Both your error and the OP's error is in imagining that the same people are saying both things. The "community" fallacy, which has been around for about 10 years now, that pretends that people with something in common (e.g. "uses HN") are somehow a community that thinks identically is completely wrong.

Actually, it's some of the same people. I won't name names, but there are a lot of AI skeptics on this site who loudly and prominently comment on every AI story. And if you look at their posting histories you'll see the exact type of goalpost-shifting the parent commenter is talking about.

You see it elsewhere as well. There's now a cottage industry (with visible members like Ed Zitron) who have made a career out of creating and selling anti-AI content. At first they were complaining that AI lies constantly. As AI got better, they shifted to other talking points.

There are 8 billion people on the planet. You can find a seemingly large group of people who believe anything. That doesn't mean the group exists in a way that's worth talking about.

> There's now a cottage industry (with visible members like Ed Zitron) who have made a career out of creating and selling anti-AI content

I can't believe that Ed Zitron, who I just looked up, has made a career out of creating and selling anti-AI content. He's 40. He cannot have been doing that for very long.

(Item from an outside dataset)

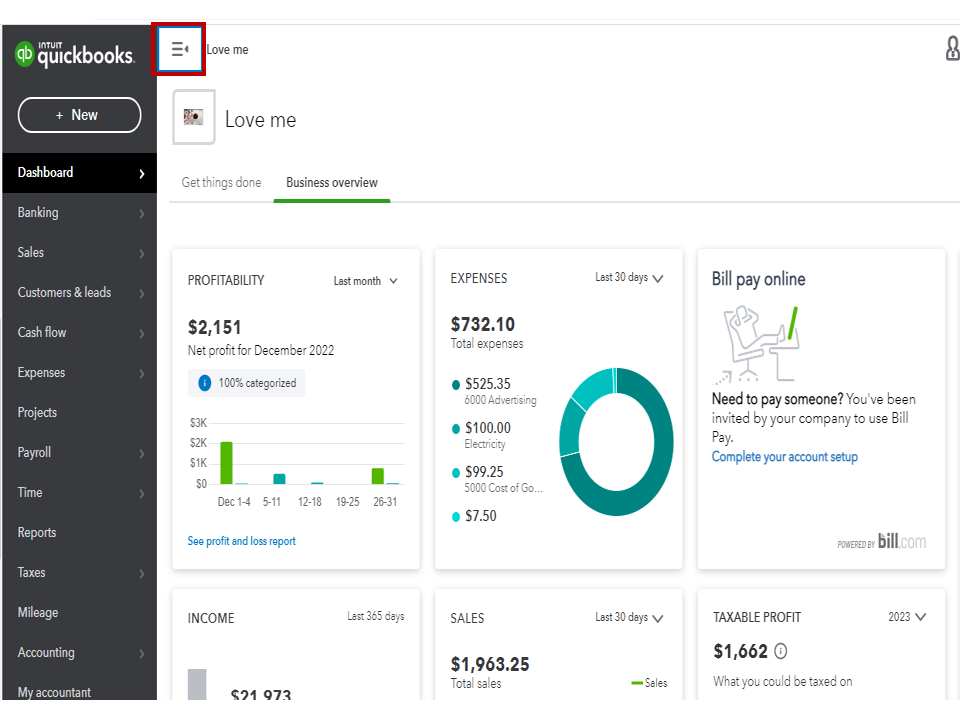
Task: Click the info icon beside taxable profit amount
Action: tap(781, 651)
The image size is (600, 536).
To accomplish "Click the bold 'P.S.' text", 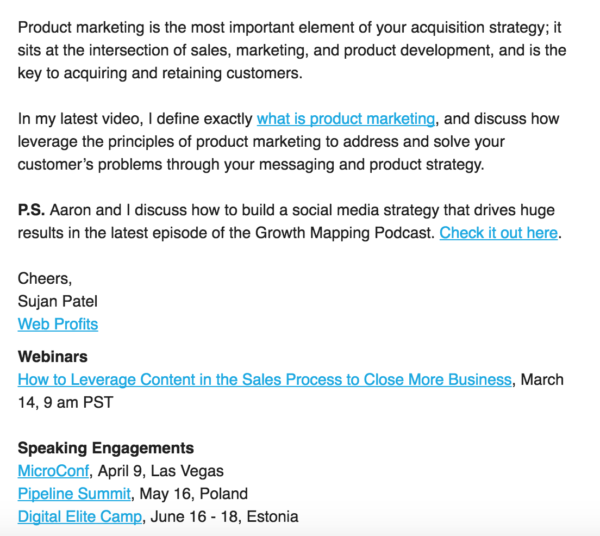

> At first they were complaining that AI lies constantly. As AI got better, they shifted to other talking points.

Calling the truth "complaining" seems more revealing of you than them. If the AI was lying constantly, they weren't "complaining". They were telling the truth. Once the AI stopped lying so much, they stopped saying that as keeping on saying it would no longer be true. But there are still other issues to talk about. That's...right? Isn't it?